Moving goods around Africa is notoriously difficult. Potholed roads, shakedowns at paramilitary checkpoints and weeks spent at border posts are only some of the challenges freight companies face.
For those willing to brave the conditions, however, returns can be lucrative. The continent imported around $560 billion in goods in 2019, according to the United Nations Conference on Trade and Development, the global trade and development body. African countries also bought $69bn worth of goods from each other in the same year.
The planned acquisition of South African freight company Imperial Logistics by the UAE's DP World, announced in July, is a logical tie-up between two specialist operators. DP World specialises in global port operations, trade parks and maritime services. Imperial, on the other hand, has moved from global logistics operations to near-exclusive focus on moving goods around Africa.
“The combination is complimentary,” Imperial chief executive Mohammed Akoojee says of the $890 million deal. “It will certainly bring down the cost of logistics in Africa, which is very much needed.”
Road transport costs in Africa are almost twice that of South-East Asia, according to the London-based International Growth Centre. For the 16 landlocked African countries it is even worse, as freight costs are three to four times higher than in developed countries.
In the case of Ethiopia, the cost per kilometre to move a container is around 3.5 times more expensive relative to the US, while in Nigeria, it is 5.3 times higher, the IGC estimates.

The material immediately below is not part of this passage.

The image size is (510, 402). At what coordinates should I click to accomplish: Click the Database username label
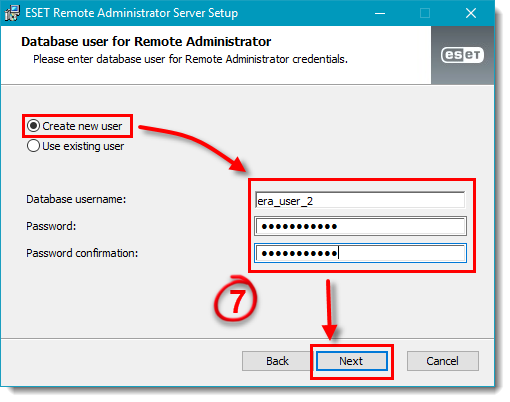pyautogui.click(x=76, y=199)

Combining DP World’s expertise with global port and rail infrastructure with Imperial’s downstream road freight expertise would support smoother and cheaper logistics, says Mr Akoojee.
“It will certainly increase the flow of goods, make it more efficient and allow people to get products they need at a lower price.”

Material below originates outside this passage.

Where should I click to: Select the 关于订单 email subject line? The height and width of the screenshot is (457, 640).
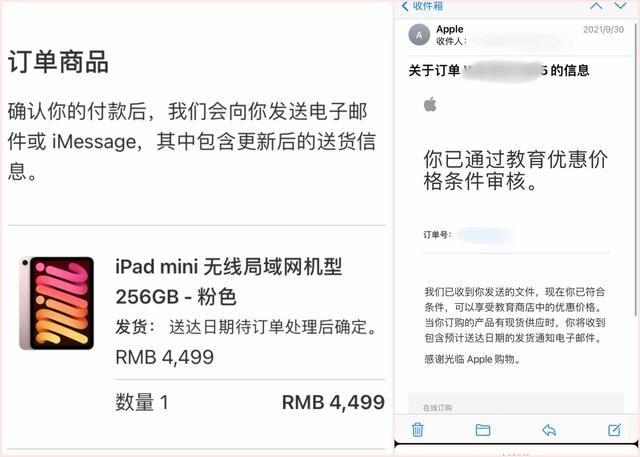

Cost is not the only factor in diversifying Africa’s logistics chain. Shippers are also beginning to appreciate the need to diversify away from their over-reliance on South Africa, the gateway to much of the continent south of the Equator.
Catastrophic riots in July resulted in hundreds of warehouses being destroyed in KwaZulu Natal province and also led to the closure of the country’s largest port in Durban. Meanwhile, as many as 200 lorries are burnt and looted each year along highways by outlaws.
Durban itself serves 60 per cent of regional trade, from as far as the Democratic Republic of Congo 3,000 kilometres away, but is plagued by ageing equipment, frequent strikes and other blockages that slow cargo. As a result, shippers are now looking for alternatives, says the Road Freight Association, the largest mover of goods through Africa.
“Over the past 10 years, our neighbouring countries have been quietly putting money into ports,” says Gavin Kelly, chief executive of the RFA.
South Africa’s container ports were ranked at the bottom of a World Bank global index of 351 container ports. Durban is among the worst-performing container ports in the world in terms of efficiency, according to the Washington-based lender.
“The Chinese have spent a fair amount of money in Maputo, Mozambique. Kenya has Mombasa, Tanzania has Dar es Salaam. Those used to be nightmare ports 20 years ago, but are now very efficient,” Mr Kelly says.
However, South Africa seems to be getting the message. In June, President Cyril Ramaphosa announced the partial privatisation of harbour infrastructure. And in late August, the government said it would embark on a 100 billion rand ($6.55bn) investment drive, together with foreign partners.
With South Africa's credit rating being downgraded to junk status by Moody's last year, borrowing to finance new infrastructure investment is very difficult, making it highly unlikely that the country can continue without private sector partners.
“We want to bring the best of business to South Africa, to bring the technology that is required, but also the kind of cash that is required,” Pravin Gordhan, South Africa's Minister of Public Enterprises, said during a press briefing this week.
Durban would have a “super terminal” to nearly double its capacity, enabling it to take advantage of surging demand for the country’s mineral and agricultural products. While no partners have been named, local media has speculated Gulf logistics companies such as DP World and Kuwait's Agility could be among likely candidates.
“The 100bn rand in port infrastructure is only the start of private sector investment into state-owned businesses,” says Wayne McCurrie, portfolio manager at Ashburton Investment in Johannesburg. “Politicians are stating that this is not privatisation but this does not matter. The government just doesn’t have the capital and their infrastructure is old.”